Edit the lines from the one containing "Viewport: 693px width, 386px height." through the one containing "Action: coord(1300,49)" by replacing "Remove" with "Delete" and keeping everything else the same. Return only those lines.

— start of Materials provided —

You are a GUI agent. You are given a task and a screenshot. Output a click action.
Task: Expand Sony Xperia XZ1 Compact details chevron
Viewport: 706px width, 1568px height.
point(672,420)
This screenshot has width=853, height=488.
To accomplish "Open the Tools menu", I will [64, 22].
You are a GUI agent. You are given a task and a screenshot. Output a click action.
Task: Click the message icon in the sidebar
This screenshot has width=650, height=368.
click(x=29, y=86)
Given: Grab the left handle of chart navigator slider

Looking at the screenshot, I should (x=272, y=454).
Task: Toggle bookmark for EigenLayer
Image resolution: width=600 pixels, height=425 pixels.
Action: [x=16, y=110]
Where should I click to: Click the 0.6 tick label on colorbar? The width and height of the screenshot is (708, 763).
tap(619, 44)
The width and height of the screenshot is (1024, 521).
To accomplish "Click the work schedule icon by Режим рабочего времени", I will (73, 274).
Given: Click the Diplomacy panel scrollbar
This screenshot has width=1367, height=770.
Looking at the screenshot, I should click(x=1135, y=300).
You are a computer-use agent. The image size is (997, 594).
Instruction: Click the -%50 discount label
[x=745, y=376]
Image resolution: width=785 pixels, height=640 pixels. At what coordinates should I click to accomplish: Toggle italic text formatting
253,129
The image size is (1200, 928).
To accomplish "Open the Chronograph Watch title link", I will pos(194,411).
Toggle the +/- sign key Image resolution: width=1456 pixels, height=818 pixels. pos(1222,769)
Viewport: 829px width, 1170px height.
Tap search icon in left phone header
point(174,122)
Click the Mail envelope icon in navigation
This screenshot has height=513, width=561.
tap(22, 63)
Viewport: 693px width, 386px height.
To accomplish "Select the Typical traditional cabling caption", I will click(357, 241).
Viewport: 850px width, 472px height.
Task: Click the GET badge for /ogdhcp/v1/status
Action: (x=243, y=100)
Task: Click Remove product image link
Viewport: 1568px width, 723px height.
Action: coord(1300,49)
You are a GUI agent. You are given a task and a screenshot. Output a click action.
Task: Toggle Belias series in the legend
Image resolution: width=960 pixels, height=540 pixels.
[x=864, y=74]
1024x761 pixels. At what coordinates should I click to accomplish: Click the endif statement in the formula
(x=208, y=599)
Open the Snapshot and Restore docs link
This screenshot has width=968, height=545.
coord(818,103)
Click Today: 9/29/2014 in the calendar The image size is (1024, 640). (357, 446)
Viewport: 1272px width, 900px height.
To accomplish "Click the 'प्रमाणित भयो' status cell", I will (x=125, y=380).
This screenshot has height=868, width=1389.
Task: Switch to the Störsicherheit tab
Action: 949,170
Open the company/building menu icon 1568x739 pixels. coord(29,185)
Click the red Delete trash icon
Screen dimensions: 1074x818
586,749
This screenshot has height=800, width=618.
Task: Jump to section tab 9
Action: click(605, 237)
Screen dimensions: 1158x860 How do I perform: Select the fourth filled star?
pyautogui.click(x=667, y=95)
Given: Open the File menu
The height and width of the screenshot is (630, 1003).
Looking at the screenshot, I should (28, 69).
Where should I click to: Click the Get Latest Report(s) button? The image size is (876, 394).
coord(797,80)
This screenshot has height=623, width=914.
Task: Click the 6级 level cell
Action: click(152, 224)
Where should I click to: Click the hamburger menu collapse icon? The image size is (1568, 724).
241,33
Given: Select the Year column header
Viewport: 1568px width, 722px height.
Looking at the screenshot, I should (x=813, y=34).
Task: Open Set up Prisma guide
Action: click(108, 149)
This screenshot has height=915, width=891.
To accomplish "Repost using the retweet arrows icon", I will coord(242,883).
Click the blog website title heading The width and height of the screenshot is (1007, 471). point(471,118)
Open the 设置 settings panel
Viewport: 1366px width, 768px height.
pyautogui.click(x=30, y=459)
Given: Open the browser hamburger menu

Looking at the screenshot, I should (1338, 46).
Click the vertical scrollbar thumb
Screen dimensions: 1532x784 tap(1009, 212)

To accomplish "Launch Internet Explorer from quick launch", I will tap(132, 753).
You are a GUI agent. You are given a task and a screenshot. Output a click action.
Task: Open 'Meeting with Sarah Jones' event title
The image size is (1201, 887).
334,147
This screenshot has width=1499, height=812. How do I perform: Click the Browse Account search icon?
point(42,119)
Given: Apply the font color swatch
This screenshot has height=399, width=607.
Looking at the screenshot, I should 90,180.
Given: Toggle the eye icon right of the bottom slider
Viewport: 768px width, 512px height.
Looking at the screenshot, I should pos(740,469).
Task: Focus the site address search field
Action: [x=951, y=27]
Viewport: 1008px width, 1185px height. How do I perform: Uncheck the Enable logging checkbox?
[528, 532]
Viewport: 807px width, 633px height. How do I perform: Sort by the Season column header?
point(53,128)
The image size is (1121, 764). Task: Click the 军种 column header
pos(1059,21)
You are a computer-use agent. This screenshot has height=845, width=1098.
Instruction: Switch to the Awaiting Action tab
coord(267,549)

— end of Materials provided —

> [Correct answer]:
Viewport: 693px width, 386px height.
To accomplish "Select the Typical traditional cabling caption", I will click(357, 241).
Viewport: 850px width, 472px height.
Task: Click the GET badge for /ogdhcp/v1/status
Action: (x=243, y=100)
Task: Click Delete product image link
Viewport: 1568px width, 723px height.
Action: coord(1300,49)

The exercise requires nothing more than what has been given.